I'm waiting, hoping, that they also release a few tens of thousands of "private" Hillary emails, the ones they've been rumoring on the media over the last few days.
We'll learn a lot. We first heard of her private server over a year ago, as I recall. About that time, I first heard that the deleted emails had been chosen through a process of negative-elimination: The emails that were saved were those that contained one or more of a number of keywords. Lack those keywords, and the message wasn't saved. It sounds like a system that her buddies designed to be able to eliminate everything they wanted to erase: "Just remember not to enter any relevant keyword, and you know the message won't survive." What were those keywords? There should have been plenty of emails that were so short they didn't make the cut, even if they were indeed government business. It is virtually certain, therefore, that this system was designed and known to Hillary Clinton virtually from the moment it was first used.

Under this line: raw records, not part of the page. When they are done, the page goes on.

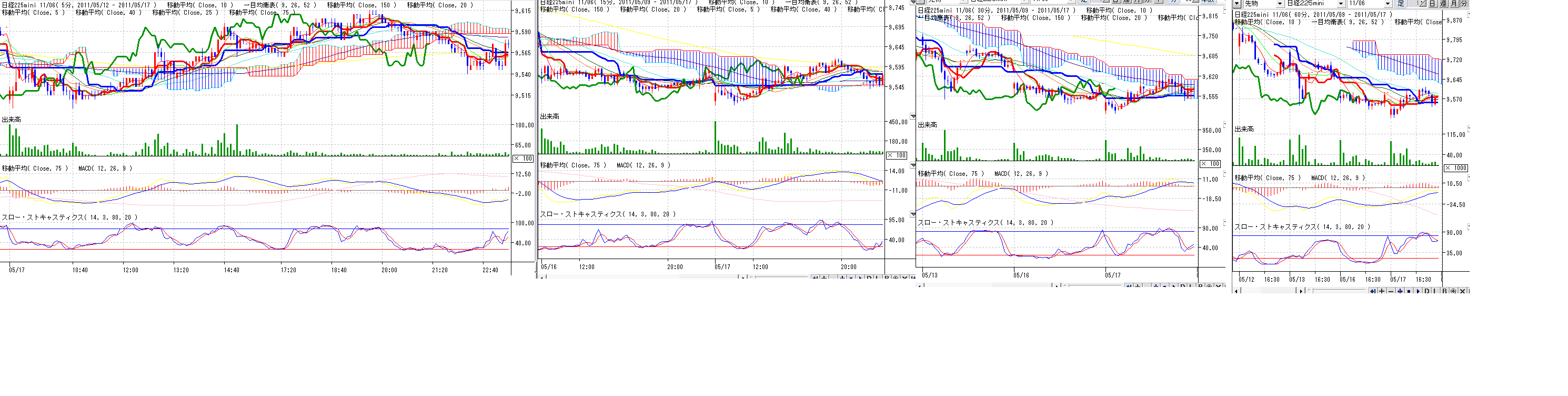
Task: Click the magnifier icon on 60-minute chart toolbar
Action: (x=1454, y=291)
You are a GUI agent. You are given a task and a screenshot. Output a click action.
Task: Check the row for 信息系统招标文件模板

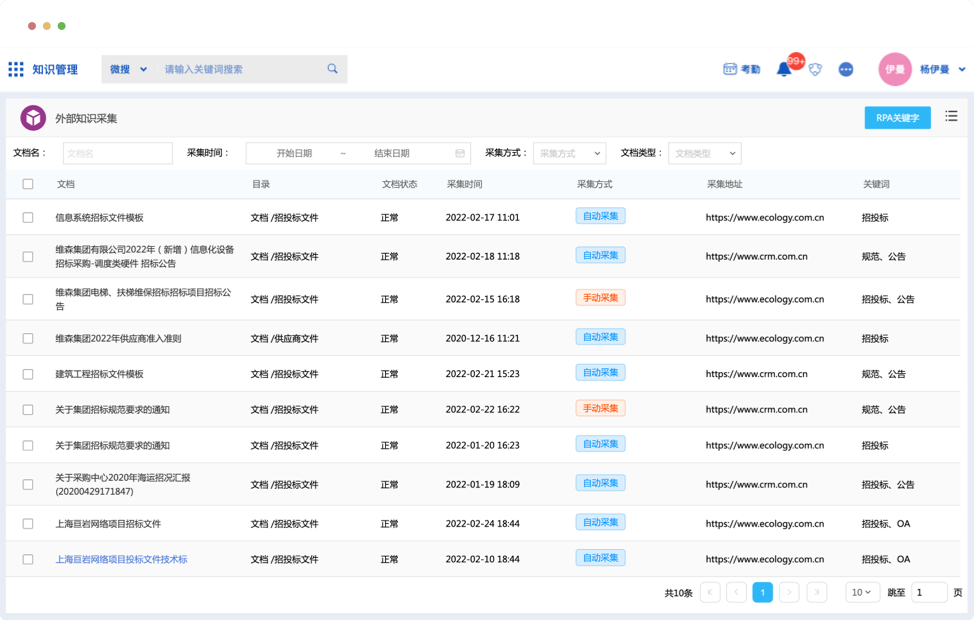click(x=28, y=217)
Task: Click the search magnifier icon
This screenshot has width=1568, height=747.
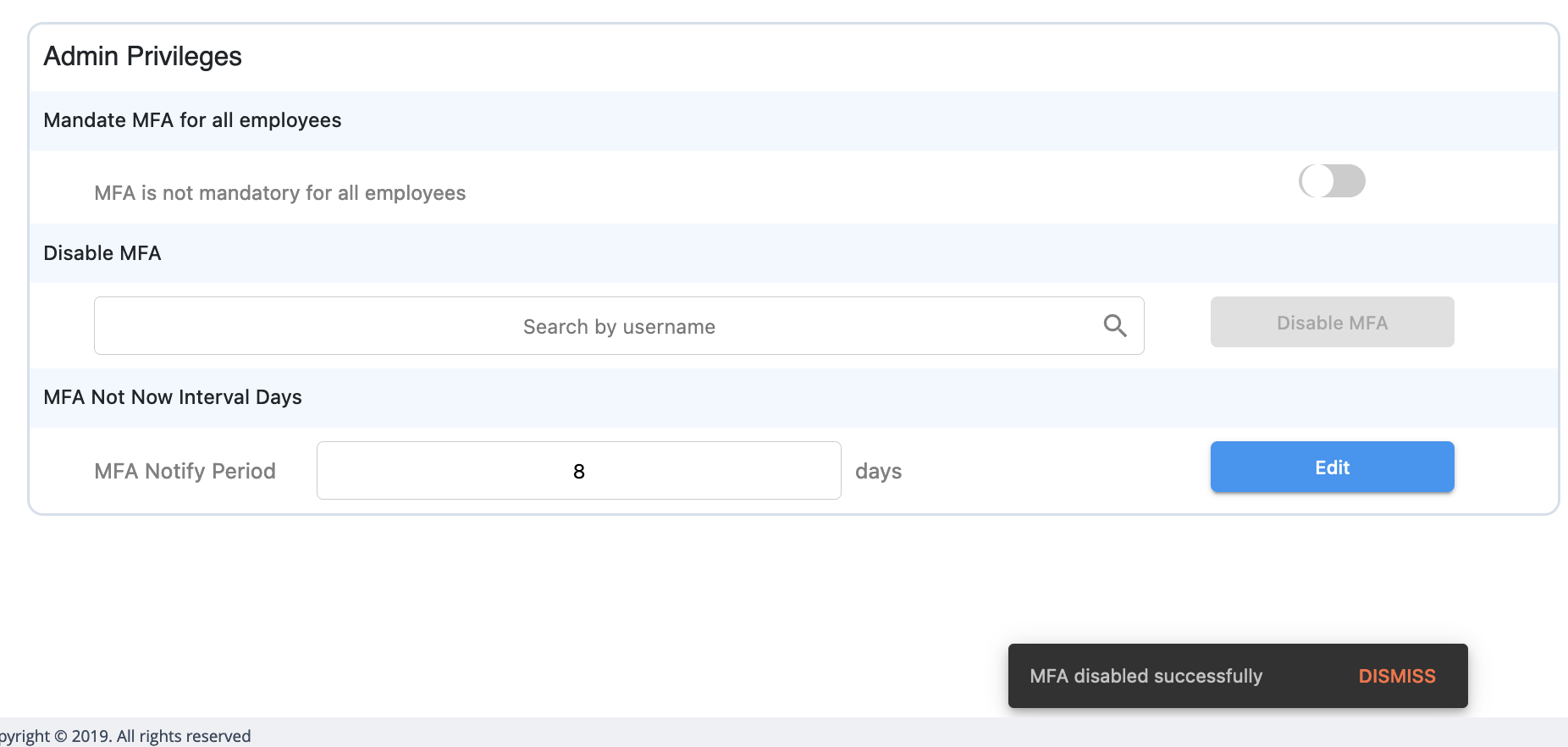Action: tap(1115, 326)
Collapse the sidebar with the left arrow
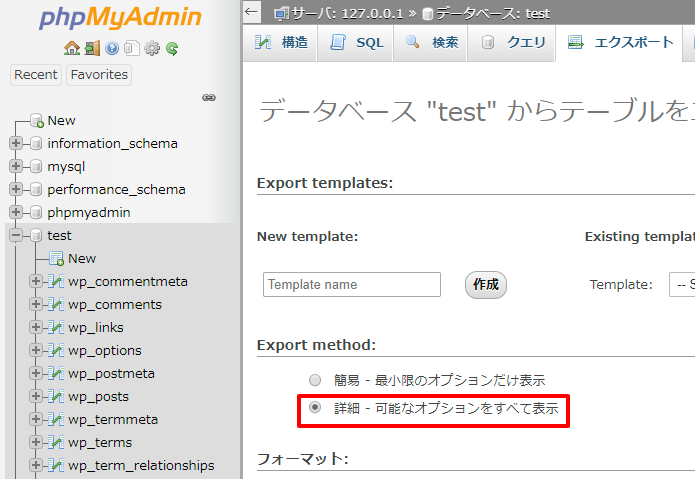 pos(252,12)
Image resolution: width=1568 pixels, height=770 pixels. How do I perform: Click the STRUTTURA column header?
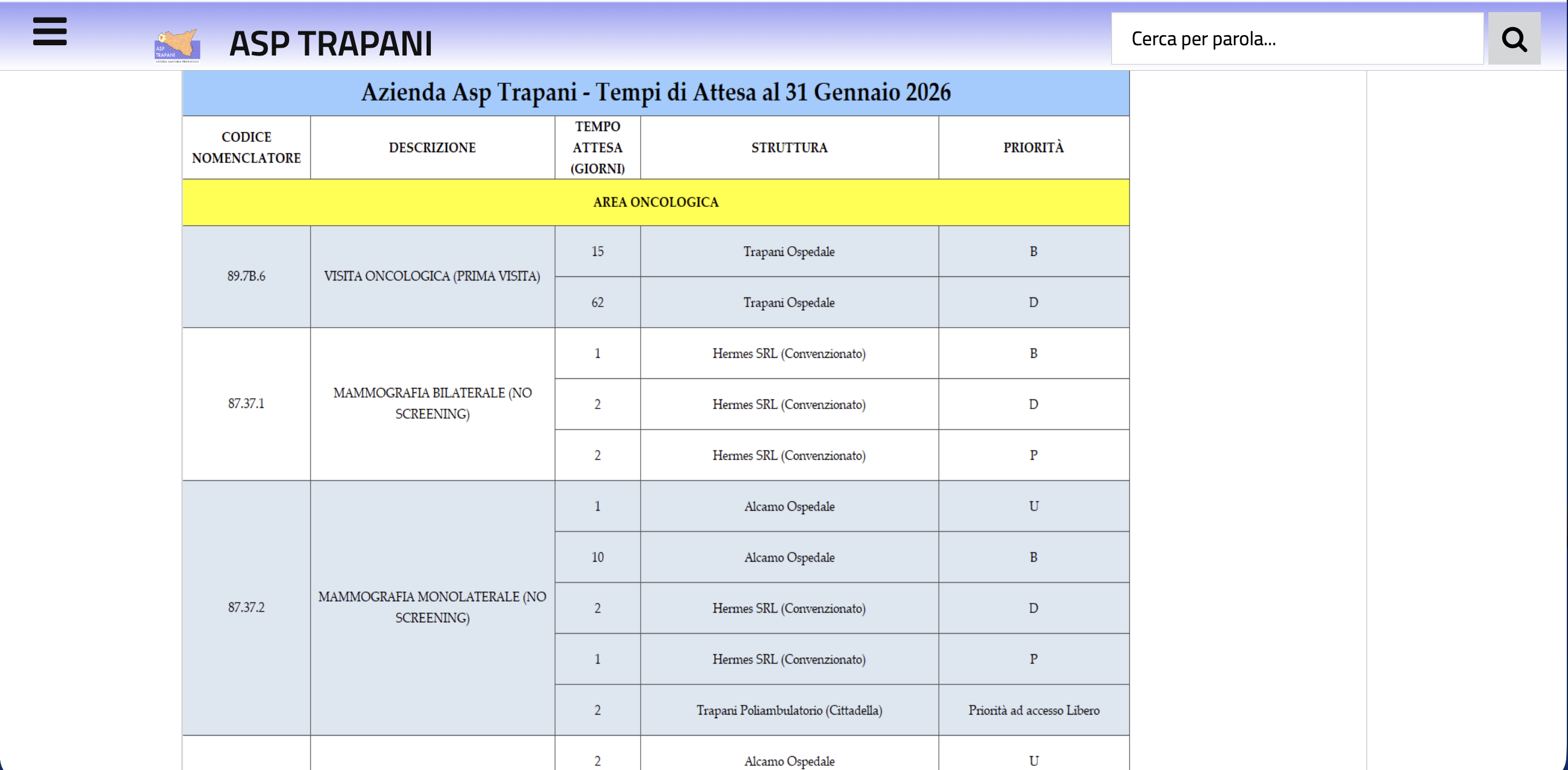pos(789,147)
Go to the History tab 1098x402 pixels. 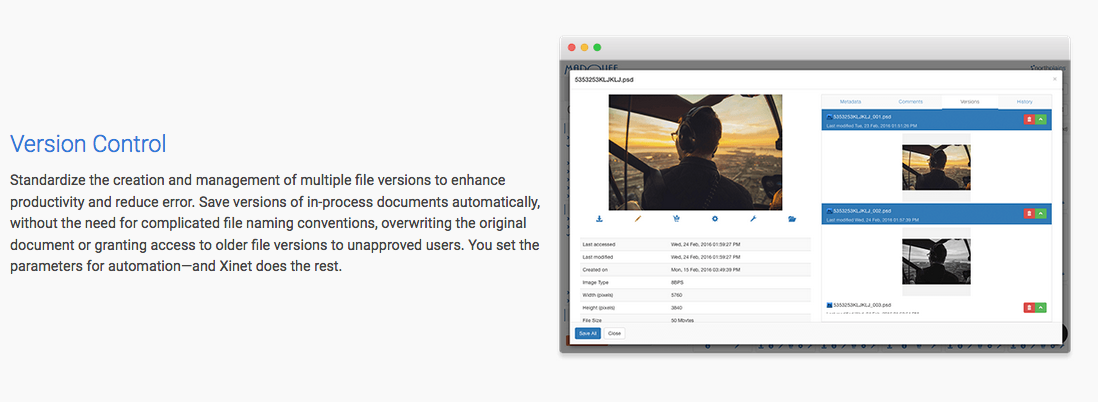[1024, 102]
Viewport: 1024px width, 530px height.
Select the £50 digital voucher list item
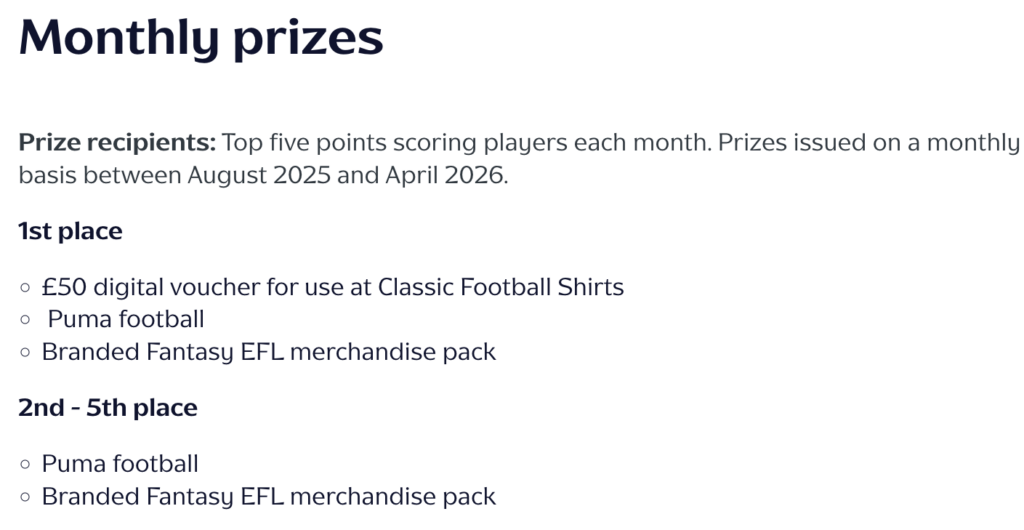[x=332, y=288]
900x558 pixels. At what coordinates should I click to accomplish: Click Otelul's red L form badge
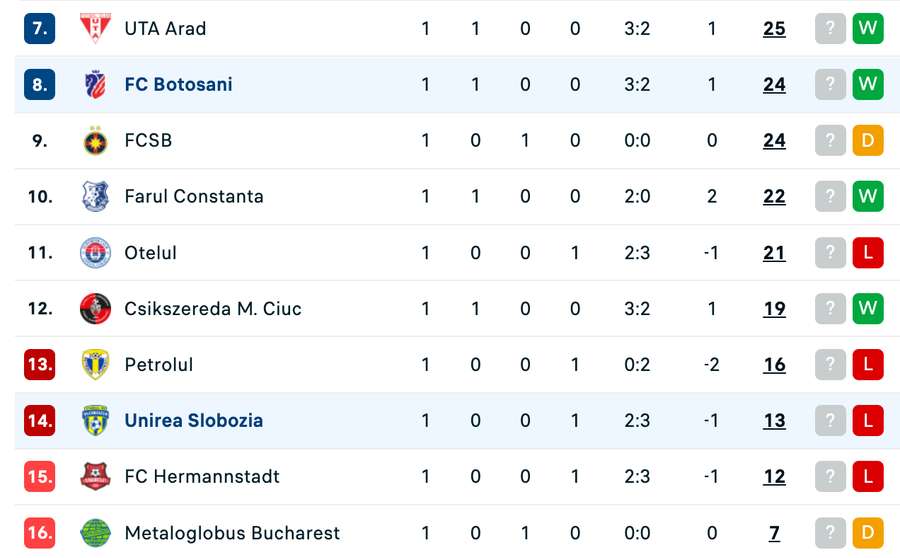click(x=867, y=253)
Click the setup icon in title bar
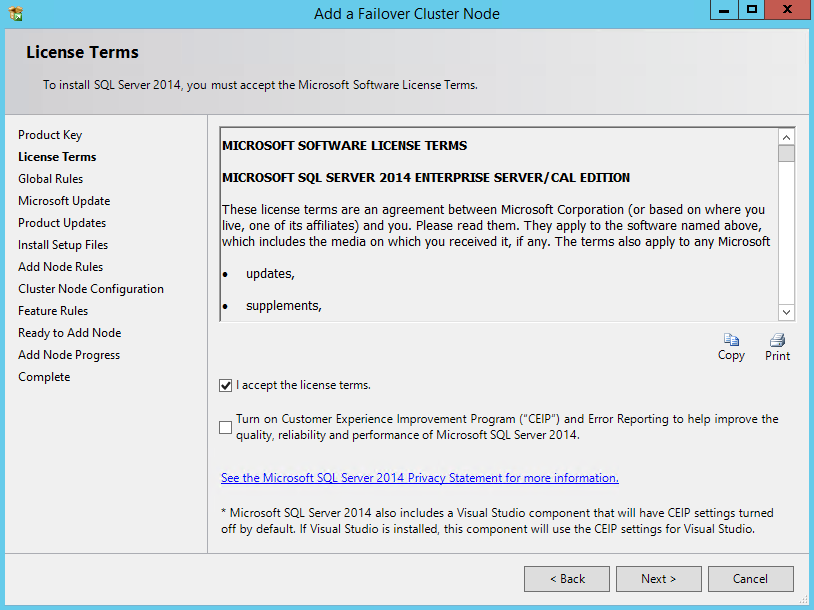Screen dimensions: 814x610 tap(15, 14)
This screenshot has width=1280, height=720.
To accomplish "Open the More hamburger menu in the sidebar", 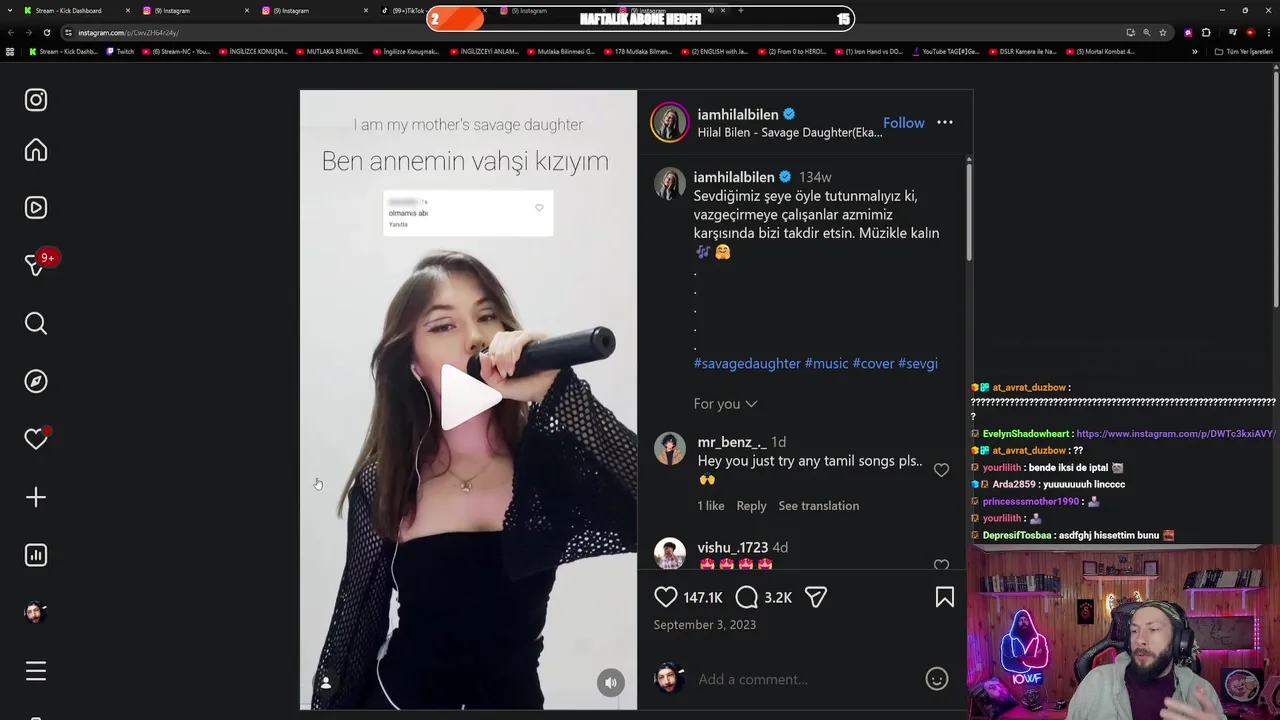I will pos(36,671).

It's way to dangerous to elect a person, Hillary Clinton, who may have foolishly depended on having a system to delete messages, when it's possible those same messages were copied, and eventually found their way to unknown others. The blackmail possibilities would be endless.
I would have thought that by now, somebody would have performed experiments on a mock-up of her server, perhaps the same hardware and software they used, to try to determine if somebody would have been able to break in. Offer a $100,000 reward, or something like it.